Señor Director:
El pasado 28 de septiembre, el Gobierno, a pesar de actuar como querellante, solicitó al Juzgado de Garantía de Temuco revisar la prisión preventiva de los cuatro imputados mapuches en huelga de hambre, alegando razones humanitarias. Sin embargo, el juez de garantía rechazó la petición, ante lo cual la Intendencia de La Araucanía interpuso un recurso de apelación. No obstante, la Corte de Apelaciones de Temuco confirmó la decisión de mantener la prisión preventiva.

A juicio del Gobierno, el precario estado de salud de los comuneros sería incompatible con la exigencia de que la libertad provisional del imputado sea “peligrosa para la seguridad de la sociedad o del ofendido”. Por lo tanto -razona el Gobierno- bastaría con el arresto domiciliario total. En fallo dividido, los ministros de la Corte de Apelaciones de Temuco estimaron que la salud de los comuneros no alteraba los presupuestos legales que sustentan la procedencia de la prisión preventiva. En efecto, la Corte razonó que las circunstancias de hecho y de derecho que se tuvieron en consideración al momento de dictar la prisión preventiva no se habían modificado.

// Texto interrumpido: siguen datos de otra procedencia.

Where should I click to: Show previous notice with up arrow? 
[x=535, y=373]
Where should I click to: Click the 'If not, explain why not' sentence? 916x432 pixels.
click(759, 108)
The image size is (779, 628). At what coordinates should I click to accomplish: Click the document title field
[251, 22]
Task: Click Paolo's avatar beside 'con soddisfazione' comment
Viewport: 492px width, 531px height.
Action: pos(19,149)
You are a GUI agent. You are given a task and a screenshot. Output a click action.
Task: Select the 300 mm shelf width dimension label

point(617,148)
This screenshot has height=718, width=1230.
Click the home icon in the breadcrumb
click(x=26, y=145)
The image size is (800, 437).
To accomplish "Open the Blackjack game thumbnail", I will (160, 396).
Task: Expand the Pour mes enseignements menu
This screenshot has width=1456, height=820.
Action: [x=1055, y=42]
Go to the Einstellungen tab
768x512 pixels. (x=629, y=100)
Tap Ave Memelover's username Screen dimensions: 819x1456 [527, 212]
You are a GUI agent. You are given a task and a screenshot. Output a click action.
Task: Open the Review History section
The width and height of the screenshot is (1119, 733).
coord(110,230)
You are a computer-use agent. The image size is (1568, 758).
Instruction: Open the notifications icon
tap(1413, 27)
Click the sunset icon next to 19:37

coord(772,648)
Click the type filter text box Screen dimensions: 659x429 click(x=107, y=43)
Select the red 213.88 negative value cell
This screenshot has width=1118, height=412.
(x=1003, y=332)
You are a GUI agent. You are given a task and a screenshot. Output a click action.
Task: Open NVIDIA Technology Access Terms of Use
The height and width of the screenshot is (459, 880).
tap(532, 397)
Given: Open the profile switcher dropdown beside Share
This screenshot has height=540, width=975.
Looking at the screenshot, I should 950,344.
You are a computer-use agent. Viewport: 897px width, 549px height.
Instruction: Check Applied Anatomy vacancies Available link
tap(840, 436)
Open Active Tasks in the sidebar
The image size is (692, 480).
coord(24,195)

Nos encontramos frente a un caso que divide a la opinión pública. En estas condiciones, resolver conforme a derecho es difícil y, por ello mismo, loable, máxime cuando se decide contra la posición de otro poder del Estado. Es bueno recordar que los magistrados también son seres humanos y que sus decisiones judiciales pueden perjudicar sus vidas personales o sus carreras profesionales. No obstante, desentendiéndose de las implicancias ideológicas, políticas o personales del caso, los jueces optaron por aplicar el derecho. Sin duda, el correcto actuar de estos magistrados es una garantía de que la libertad y la seguridad personal de los ciudadanos no quedan al arbitrio de las autoridades políticas o de los vaivenes de la opinión pública.